CUNA has also asked the White House to form a cybersecurity council to track and monitor all data breaches suffered by businesses and consumers. Although credit unions are already heavily regulated with respect to data security, CUNA wants Congress to compel retailers and merchant groups to adopt the same data security standards as financial services companies.
"While merchants and financial institutions are both the targets of these attacks, a key difference is that financial institutions have developed and maintain robust internal protections to combat criminal attacks and are required by federal law and regulation to protect this information and notify consumers hen a breach occurs that will put them at risk," read a letter from CUNA to Congress. "In contrast, retailers are not covered by any federal laws or regulations that require them to protect the data and notify consumers when it is breached."
Reg Z — TILA
Credit unions are also concerned about the CFPB's amendments to Regulation Z under the Truth in Lending Act (TILA), which, among other things, restricts the ability of credit card issuers to provide credit card accounts to consumers who are deemed to be unable to make repayments, as well as the power to raise credit limits to existing account holders.
In addition, integrated mortgage disclosure requirements under the Real Estate Settlement Procedures Act and TILA, which is effective Aug. 1, will also be of great importance to credit unions, said Kris Stewart, principal regulatory consultant and senior manager of compliance professional services at Wolters Kluwer Financial Services in Minneapolis.
Stewart noted that the disclosure requirements represent the most significant revisions to these rules in 40 years.
"The regulation is much more than mere cosmetic changes to two loan disclosure documents, and it will affect U.S. mortgage lenders in unprecedented ways," she told Credit Union Journal.
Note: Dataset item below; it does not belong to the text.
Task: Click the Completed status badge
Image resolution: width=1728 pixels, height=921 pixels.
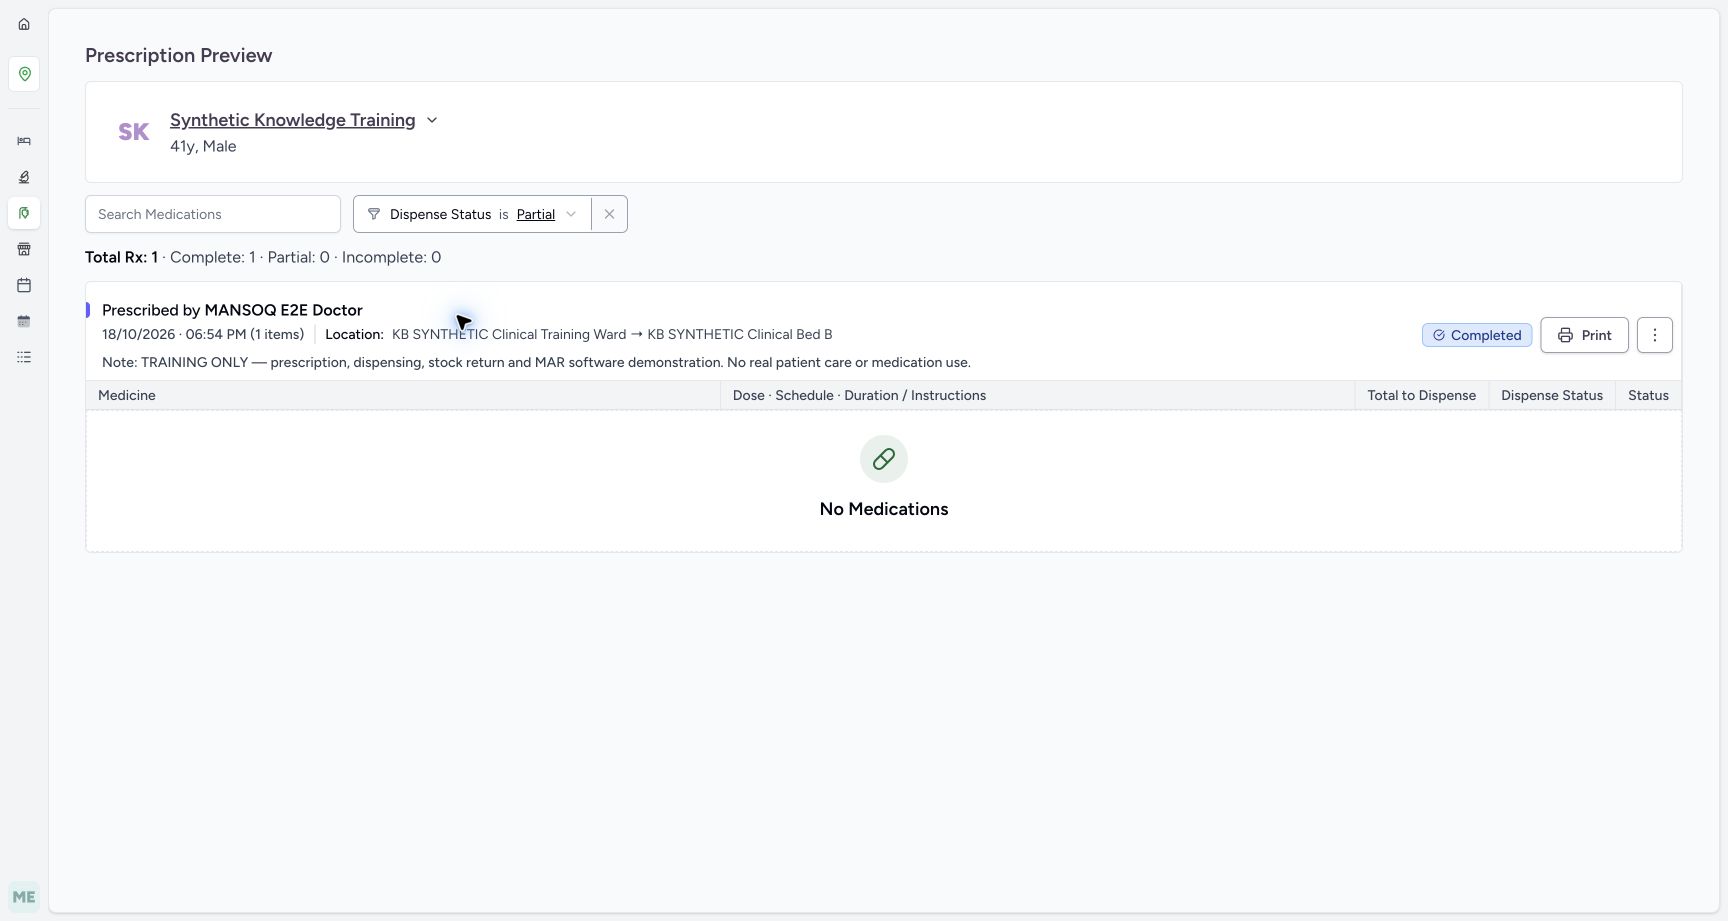Action: (1477, 335)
With 1,888 pages of identifying requirements and over 400 regulatory citation changes, it is being called an "industry game-changer."
The new rules include detailed requirements for producing and delivering the two disclosures in ways that will impact a lender's entire mortgage operation, including business processes, technology, policies and procedures, vendor relationships, employee readiness and training, and customer service, she stated.
"Failure to comply with these rules could result in unprecedented fines and penalties, costing thousands of dollars each day, lost business — and exposing lenders to substantial regulatory and reputational risks," Stewart warned. Moreover, despite the magnitude of change forewarned by these new rules, many lenders appear too slow in implementing a strategy to prepare for imminent changes.
"Lenders should definitely be alarmed by the TILA-RESPA rules," Stewart added. "The new documents are very, very different from the ones in use today and are very technical. And implementation poses a set of complex, complicated changes for one's entire lending processes and procedures. Developing a game plan to address all of these changes is something that needs to be done today, not tomorrow."
Stewart further advises that with so much at stake, it is "critical" that lenders develop a plan, not only to manage the document changes required by the new integrated disclosures, but one that addresses the operational and workflow changes and how they will implement those changes.